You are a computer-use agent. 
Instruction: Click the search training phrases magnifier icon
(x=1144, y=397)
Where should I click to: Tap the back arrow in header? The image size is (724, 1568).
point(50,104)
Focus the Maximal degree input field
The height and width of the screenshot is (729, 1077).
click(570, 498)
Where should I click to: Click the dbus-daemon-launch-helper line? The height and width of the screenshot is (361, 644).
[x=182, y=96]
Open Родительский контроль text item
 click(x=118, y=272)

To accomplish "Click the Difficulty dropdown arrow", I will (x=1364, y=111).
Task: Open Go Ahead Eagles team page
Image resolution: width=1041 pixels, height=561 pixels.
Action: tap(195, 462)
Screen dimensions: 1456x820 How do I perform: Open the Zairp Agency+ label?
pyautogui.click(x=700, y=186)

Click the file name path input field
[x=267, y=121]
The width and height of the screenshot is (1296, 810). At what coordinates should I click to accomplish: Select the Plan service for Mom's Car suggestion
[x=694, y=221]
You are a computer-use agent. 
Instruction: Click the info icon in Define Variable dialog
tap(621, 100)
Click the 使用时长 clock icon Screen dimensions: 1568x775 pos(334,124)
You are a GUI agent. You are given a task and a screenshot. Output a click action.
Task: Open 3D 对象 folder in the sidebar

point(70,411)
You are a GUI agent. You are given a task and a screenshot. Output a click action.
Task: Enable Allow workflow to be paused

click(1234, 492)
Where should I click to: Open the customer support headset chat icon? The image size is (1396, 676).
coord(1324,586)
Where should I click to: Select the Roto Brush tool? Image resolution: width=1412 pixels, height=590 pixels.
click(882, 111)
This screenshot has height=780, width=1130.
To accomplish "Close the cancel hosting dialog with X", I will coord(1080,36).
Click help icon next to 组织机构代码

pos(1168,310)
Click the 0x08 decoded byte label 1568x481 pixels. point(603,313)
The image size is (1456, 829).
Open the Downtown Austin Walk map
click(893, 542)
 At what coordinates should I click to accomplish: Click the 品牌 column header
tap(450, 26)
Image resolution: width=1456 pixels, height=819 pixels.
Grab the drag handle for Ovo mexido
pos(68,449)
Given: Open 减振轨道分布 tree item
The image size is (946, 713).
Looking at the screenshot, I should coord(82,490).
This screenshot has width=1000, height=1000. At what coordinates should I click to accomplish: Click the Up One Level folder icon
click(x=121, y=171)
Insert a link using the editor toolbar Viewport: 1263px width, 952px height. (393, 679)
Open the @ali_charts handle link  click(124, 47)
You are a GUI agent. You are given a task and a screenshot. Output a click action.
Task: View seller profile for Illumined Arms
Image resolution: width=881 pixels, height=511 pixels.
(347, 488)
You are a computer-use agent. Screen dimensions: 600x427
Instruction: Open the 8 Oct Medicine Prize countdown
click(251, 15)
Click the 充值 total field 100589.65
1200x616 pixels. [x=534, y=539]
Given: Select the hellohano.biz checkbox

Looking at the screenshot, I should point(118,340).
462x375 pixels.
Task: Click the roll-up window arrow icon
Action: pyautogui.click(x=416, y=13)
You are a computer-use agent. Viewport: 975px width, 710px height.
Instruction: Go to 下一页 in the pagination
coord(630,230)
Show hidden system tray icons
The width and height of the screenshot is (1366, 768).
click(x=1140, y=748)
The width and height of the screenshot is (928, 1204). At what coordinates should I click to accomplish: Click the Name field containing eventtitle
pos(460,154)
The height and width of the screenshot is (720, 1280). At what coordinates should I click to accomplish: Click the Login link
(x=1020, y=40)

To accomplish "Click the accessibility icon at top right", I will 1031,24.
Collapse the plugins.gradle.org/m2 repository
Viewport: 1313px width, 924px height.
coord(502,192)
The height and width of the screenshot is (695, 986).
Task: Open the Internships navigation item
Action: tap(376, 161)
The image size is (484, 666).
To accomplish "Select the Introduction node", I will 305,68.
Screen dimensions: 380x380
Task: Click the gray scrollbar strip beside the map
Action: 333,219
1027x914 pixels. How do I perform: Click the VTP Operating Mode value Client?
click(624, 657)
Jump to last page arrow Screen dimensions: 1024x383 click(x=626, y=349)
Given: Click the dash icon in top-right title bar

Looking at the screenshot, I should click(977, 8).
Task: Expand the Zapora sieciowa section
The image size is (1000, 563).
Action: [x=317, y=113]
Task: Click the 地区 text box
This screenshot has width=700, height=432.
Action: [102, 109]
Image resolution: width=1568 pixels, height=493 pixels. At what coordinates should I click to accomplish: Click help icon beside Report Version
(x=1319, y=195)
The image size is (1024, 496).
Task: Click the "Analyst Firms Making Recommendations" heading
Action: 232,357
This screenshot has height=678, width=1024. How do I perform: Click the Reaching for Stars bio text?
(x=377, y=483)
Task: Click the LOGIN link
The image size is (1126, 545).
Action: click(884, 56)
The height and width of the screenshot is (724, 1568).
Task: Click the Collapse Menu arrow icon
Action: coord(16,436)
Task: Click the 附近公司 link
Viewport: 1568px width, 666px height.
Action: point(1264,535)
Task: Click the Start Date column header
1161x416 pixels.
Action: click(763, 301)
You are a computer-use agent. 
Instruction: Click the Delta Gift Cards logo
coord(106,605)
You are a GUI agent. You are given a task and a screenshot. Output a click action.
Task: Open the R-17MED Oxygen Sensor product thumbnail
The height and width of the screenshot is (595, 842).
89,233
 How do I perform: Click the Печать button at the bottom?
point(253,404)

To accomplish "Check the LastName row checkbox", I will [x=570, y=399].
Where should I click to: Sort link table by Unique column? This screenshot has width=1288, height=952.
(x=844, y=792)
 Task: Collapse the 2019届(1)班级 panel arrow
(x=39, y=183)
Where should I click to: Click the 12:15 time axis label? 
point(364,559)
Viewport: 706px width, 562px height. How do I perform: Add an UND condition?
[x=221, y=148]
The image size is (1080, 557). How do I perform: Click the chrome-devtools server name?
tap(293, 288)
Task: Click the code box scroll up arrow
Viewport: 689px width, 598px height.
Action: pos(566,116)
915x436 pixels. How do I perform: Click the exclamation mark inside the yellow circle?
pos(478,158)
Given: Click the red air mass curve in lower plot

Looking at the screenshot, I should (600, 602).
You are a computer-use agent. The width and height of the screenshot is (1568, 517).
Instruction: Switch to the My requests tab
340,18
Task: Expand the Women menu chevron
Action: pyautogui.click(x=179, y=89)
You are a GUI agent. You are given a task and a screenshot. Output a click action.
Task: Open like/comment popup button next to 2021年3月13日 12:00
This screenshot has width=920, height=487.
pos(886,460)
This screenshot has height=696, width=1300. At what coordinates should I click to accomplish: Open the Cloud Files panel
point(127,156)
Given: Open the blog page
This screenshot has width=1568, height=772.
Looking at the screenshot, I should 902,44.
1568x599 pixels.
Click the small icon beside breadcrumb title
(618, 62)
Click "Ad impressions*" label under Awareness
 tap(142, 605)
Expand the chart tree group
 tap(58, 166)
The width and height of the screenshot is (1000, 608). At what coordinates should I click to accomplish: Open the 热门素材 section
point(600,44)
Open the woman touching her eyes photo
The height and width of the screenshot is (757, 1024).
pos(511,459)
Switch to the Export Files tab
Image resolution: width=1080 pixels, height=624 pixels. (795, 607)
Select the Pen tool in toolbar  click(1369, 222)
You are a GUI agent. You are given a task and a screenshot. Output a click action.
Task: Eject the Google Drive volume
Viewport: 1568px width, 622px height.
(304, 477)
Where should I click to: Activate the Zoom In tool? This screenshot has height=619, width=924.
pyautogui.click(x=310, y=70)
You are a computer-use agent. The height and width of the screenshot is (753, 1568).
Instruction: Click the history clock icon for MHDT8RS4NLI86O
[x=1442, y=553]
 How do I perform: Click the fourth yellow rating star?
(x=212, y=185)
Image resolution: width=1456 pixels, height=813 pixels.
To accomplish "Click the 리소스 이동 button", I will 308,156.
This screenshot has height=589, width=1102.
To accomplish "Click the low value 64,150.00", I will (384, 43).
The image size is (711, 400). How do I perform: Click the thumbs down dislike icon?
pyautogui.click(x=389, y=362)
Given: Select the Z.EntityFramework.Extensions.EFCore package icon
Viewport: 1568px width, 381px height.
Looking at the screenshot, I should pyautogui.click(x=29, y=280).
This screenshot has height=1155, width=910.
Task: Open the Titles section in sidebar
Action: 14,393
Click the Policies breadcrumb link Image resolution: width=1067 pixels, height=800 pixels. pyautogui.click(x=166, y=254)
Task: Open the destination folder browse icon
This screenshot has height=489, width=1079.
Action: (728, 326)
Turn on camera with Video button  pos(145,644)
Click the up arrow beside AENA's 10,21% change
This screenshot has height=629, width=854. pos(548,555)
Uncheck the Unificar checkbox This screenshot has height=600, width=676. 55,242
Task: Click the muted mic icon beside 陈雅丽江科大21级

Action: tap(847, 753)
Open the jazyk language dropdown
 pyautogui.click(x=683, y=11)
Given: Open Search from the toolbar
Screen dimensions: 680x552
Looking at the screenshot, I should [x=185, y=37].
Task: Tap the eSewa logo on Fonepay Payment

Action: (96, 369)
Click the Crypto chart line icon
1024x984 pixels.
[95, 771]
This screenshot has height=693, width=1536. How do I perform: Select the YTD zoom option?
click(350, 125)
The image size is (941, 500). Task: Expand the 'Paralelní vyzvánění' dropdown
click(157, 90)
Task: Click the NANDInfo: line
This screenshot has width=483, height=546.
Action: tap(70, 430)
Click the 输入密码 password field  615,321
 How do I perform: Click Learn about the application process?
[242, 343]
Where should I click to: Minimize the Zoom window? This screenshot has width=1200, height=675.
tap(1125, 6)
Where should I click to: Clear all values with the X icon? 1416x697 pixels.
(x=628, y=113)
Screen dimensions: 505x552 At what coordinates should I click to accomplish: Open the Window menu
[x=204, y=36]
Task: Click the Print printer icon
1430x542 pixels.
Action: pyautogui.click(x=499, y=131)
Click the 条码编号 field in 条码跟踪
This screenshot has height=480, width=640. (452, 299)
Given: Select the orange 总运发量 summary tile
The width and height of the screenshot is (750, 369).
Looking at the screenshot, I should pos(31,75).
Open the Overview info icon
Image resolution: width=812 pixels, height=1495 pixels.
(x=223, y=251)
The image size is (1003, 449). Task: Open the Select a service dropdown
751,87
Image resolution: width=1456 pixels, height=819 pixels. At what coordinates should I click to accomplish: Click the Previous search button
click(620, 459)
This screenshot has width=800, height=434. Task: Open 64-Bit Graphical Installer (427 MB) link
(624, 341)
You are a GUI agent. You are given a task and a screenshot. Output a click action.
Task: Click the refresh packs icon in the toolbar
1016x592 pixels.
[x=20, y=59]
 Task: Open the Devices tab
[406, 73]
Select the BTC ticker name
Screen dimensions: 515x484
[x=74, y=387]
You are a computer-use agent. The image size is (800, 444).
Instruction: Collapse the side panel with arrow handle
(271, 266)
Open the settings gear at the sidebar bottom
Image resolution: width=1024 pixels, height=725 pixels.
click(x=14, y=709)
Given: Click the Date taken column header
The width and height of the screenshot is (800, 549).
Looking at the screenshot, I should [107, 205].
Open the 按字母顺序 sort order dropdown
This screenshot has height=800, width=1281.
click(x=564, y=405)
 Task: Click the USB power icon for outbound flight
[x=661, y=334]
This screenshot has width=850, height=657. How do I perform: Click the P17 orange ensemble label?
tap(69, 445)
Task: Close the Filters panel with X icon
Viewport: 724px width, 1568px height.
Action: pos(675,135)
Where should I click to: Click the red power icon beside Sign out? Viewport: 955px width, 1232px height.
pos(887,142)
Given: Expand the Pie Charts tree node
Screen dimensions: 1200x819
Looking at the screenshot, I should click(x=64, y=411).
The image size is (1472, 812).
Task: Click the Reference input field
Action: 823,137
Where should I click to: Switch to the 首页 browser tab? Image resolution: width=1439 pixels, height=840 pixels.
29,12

### [HOW TO COMPLETE THIS TASK]
From the entries above, print the lines beginning at the one with "Insert a link" and stopping after the one with "Task: View seller profile for Illumined Arms", exactly as written and with nothing else.

### [ANSWER BOX]
Insert a link using the editor toolbar Viewport: 1263px width, 952px height. (393, 679)
Open the @ali_charts handle link  click(124, 47)
You are a GUI agent. You are given a task and a screenshot. Output a click action.
Task: View seller profile for Illumined Arms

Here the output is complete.